# What the task requires:
From the line that contains "Task: Click the catalog URL in the header" to the final line of the entries below, write out every line exactly as it appears, and nothing else.

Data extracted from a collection
┌──
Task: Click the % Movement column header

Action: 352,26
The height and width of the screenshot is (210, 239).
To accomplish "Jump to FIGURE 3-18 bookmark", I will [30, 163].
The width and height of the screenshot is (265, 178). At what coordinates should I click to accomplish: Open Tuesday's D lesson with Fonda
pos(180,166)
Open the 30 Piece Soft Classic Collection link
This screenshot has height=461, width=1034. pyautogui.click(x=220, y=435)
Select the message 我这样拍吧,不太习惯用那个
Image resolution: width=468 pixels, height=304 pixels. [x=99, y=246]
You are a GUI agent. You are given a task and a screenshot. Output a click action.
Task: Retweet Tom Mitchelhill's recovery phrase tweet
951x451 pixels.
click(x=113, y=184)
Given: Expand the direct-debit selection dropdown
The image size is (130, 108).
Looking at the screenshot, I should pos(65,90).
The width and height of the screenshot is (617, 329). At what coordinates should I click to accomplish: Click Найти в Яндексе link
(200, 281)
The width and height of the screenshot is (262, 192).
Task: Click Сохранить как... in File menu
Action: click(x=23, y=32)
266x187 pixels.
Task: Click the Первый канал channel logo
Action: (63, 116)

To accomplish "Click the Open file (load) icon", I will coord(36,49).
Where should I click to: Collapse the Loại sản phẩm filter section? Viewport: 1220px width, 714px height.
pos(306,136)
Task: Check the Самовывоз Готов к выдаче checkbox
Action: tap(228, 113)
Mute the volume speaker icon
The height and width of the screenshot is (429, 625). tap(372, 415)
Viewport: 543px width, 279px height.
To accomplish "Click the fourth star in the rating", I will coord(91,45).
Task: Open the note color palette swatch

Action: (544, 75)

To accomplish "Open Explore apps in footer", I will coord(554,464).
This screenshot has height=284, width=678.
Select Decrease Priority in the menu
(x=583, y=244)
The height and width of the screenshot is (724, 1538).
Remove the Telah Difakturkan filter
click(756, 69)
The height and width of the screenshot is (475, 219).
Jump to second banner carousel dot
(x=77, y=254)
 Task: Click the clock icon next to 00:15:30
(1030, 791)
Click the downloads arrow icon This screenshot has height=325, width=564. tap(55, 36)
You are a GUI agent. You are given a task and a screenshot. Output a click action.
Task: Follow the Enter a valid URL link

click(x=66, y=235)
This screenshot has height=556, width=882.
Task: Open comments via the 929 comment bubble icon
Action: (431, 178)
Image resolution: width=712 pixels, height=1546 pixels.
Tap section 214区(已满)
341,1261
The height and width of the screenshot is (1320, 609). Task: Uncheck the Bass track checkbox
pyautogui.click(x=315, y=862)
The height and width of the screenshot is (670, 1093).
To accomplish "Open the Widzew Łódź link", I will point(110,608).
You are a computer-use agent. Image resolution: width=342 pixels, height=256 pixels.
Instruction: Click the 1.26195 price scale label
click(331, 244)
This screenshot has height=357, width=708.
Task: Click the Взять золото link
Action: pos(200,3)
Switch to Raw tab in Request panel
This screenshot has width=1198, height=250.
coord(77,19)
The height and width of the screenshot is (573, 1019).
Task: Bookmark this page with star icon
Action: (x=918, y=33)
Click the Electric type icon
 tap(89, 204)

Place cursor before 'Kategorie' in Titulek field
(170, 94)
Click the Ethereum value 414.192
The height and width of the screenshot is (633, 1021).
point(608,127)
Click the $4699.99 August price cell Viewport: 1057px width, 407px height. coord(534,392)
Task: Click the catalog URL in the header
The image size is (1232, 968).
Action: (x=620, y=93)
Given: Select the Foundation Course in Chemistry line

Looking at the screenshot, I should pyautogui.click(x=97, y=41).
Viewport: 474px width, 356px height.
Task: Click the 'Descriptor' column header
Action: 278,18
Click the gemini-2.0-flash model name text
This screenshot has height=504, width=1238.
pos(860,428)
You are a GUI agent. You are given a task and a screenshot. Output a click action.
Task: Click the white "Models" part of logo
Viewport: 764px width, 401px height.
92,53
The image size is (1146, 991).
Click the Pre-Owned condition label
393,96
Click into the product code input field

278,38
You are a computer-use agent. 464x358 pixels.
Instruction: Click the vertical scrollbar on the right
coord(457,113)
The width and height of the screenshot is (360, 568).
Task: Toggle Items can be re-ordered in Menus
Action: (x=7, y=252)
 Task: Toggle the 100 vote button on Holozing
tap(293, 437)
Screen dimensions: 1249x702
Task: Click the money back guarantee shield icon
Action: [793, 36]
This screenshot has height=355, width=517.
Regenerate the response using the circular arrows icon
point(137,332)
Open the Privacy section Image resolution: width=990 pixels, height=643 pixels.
└──
# Task answer:
Task: Click the catalog URL in the header
The image size is (1232, 968).
Action: (x=620, y=93)
Given: Select the Foundation Course in Chemistry line

Looking at the screenshot, I should pyautogui.click(x=97, y=41).
Viewport: 474px width, 356px height.
Task: Click the 'Descriptor' column header
Action: 278,18
Click the gemini-2.0-flash model name text
This screenshot has height=504, width=1238.
pos(860,428)
You are a GUI agent. You are given a task and a screenshot. Output a click action.
Task: Click the white "Models" part of logo
Viewport: 764px width, 401px height.
92,53
The image size is (1146, 991).
Click the Pre-Owned condition label
393,96
Click into the product code input field

278,38
You are a computer-use agent. 464x358 pixels.
Instruction: Click the vertical scrollbar on the right
coord(457,113)
The width and height of the screenshot is (360, 568).
Task: Toggle Items can be re-ordered in Menus
Action: (x=7, y=252)
 Task: Toggle the 100 vote button on Holozing
tap(293, 437)
Screen dimensions: 1249x702
Task: Click the money back guarantee shield icon
Action: [793, 36]
This screenshot has height=355, width=517.
Regenerate the response using the circular arrows icon
point(137,332)
Open the Privacy section Image resolution: width=990 pixels, height=643 pixels.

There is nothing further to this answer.